### Exercise details:
Give the records below as a JSON list of strings, with one string for each line and blank lines omitted.

## BEGIN Extracted data

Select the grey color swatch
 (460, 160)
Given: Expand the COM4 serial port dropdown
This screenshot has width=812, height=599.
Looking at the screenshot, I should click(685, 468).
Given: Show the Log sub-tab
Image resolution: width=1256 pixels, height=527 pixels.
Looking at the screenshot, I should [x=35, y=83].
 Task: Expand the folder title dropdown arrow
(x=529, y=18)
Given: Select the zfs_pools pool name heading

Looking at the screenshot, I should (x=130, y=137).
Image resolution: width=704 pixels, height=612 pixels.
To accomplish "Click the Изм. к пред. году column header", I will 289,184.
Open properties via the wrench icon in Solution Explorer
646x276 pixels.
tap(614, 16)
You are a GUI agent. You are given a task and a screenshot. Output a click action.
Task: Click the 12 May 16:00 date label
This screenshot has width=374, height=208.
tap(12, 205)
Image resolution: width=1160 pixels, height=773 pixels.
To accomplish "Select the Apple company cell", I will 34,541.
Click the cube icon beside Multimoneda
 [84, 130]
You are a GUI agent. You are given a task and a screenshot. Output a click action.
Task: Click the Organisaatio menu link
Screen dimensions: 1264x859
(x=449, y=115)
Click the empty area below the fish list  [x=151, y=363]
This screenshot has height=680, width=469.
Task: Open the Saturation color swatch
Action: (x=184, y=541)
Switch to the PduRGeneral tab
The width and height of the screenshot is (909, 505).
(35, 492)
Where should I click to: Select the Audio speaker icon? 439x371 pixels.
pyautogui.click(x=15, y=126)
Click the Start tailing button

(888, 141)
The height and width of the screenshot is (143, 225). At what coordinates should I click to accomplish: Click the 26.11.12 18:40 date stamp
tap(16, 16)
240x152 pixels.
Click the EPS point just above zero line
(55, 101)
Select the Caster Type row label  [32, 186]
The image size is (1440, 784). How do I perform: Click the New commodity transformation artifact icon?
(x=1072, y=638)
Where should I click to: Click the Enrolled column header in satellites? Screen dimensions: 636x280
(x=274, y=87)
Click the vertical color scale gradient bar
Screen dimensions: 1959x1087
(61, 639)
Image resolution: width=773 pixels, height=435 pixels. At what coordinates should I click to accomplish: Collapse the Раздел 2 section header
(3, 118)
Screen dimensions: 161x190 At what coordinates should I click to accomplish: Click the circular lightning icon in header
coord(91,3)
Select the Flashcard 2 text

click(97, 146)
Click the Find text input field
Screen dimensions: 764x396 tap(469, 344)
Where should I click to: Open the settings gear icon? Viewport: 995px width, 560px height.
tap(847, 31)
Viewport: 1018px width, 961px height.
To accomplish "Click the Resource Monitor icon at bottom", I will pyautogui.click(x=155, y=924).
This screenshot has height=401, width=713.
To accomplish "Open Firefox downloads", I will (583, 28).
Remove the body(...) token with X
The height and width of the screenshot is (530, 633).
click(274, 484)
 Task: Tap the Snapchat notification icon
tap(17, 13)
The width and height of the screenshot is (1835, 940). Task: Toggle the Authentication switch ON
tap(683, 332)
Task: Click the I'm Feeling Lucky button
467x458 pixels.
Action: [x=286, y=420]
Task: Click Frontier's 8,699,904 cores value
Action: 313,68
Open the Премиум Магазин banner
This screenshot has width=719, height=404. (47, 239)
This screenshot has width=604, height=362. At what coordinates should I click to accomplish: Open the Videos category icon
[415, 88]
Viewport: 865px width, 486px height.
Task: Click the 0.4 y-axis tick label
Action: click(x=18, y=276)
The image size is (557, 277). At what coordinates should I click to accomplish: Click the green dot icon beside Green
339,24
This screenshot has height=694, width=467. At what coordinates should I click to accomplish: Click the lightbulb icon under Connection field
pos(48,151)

## END Extracted data

### Answer to the problem:
[
  "Select the grey color swatch",
  " (460, 160)",
  "Given: Expand the COM4 serial port dropdown",
  "This screenshot has width=812, height=599.",
  "Looking at the screenshot, I should click(685, 468).",
  "Given: Show the Log sub-tab",
  "Image resolution: width=1256 pixels, height=527 pixels.",
  "Looking at the screenshot, I should [x=35, y=83].",
  " Task: Expand the folder title dropdown arrow",
  "(x=529, y=18)",
  "Given: Select the zfs_pools pool name heading",
  "Looking at the screenshot, I should (x=130, y=137).",
  "Image resolution: width=704 pixels, height=612 pixels.",
  "To accomplish \"Click the Изм. к пред. году column header\", I will 289,184.",
  "Open properties via the wrench icon in Solution Explorer",
  "646x276 pixels.",
  "tap(614, 16)",
  "You are a GUI agent. You are given a task and a screenshot. Output a click action.",
  "Task: Click the 12 May 16:00 date label",
  "This screenshot has width=374, height=208.",
  "tap(12, 205)",
  "Image resolution: width=1160 pixels, height=773 pixels.",
  "To accomplish \"Select the Apple company cell\", I will 34,541.",
  "Click the cube icon beside Multimoneda",
  " [84, 130]",
  "You are a GUI agent. You are given a task and a screenshot. Output a click action.",
  "Task: Click the Organisaatio menu link",
  "Screen dimensions: 1264x859",
  "(x=449, y=115)",
  "Click the empty area below the fish list  [x=151, y=363]",
  "This screenshot has height=680, width=469.",
  "Task: Open the Saturation color swatch",
  "Action: (x=184, y=541)",
  "Switch to the PduRGeneral tab",
  "The width and height of the screenshot is (909, 505).",
  "(35, 492)",
  "Where should I click to: Select the Audio speaker icon? 439x371 pixels.",
  "pyautogui.click(x=15, y=126)",
  "Click the Start tailing button",
  "(888, 141)",
  "The height and width of the screenshot is (143, 225). At what coordinates should I click to accomplish: Click the 26.11.12 18:40 date stamp",
  "tap(16, 16)",
  "240x152 pixels.",
  "Click the EPS point just above zero line",
  "(55, 101)",
  "Select the Caster Type row label  [32, 186]",
  "The image size is (1440, 784). How do I perform: Click the New commodity transformation artifact icon?",
  "(x=1072, y=638)",
  "Where should I click to: Click the Enrolled column header in satellites? Screen dimensions: 636x280",
  "(x=274, y=87)",
  "Click the vertical color scale gradient bar",
  "Screen dimensions: 1959x1087",
  "(61, 639)",
  "Image resolution: width=773 pixels, height=435 pixels. At what coordinates should I click to accomplish: Collapse the Раздел 2 section header",
  "(3, 118)",
  "Screen dimensions: 161x190 At what coordinates should I click to accomplish: Click the circular lightning icon in header",
  "coord(91,3)",
  "Select the Flashcard 2 text",
  "click(97, 146)",
  "Click the Find text input field",
  "Screen dimensions: 764x396 tap(469, 344)",
  "Where should I click to: Open the settings gear icon? Viewport: 995px width, 560px height.",
  "tap(847, 31)",
  "Viewport: 1018px width, 961px height.",
  "To accomplish \"Click the Resource Monitor icon at bottom\", I will pyautogui.click(x=155, y=924).",
  "This screenshot has height=401, width=713.",
  "To accomplish \"Open Firefox downloads\", I will (583, 28).",
  "Remove the body(...) token with X",
  "The height and width of the screenshot is (530, 633).",
  "click(274, 484)",
  " Task: Tap the Snapchat notification icon",
  "tap(17, 13)",
  "The width and height of the screenshot is (1835, 940). Task: Toggle the Authentication switch ON",
  "tap(683, 332)",
  "Task: Click the I'm Feeling Lucky button",
  "467x458 pixels.",
  "Action: [x=286, y=420]",
  "Task: Click Frontier's 8,699,904 cores value",
  "Action: 313,68",
  "Open the Премиум Магазин banner",
  "This screenshot has width=719, height=404. (47, 239)",
  "This screenshot has width=604, height=362. At what coordinates should I click to accomplish: Open the Videos category icon",
  "[415, 88]",
  "Viewport: 865px width, 486px height.",
  "Task: Click the 0.4 y-axis tick label",
  "Action: click(x=18, y=276)",
  "The image size is (557, 277). At what coordinates should I click to accomplish: Click the green dot icon beside Green",
  "339,24",
  "This screenshot has height=694, width=467. At what coordinates should I click to accomplish: Click the lightbulb icon under Connection field",
  "pos(48,151)"
]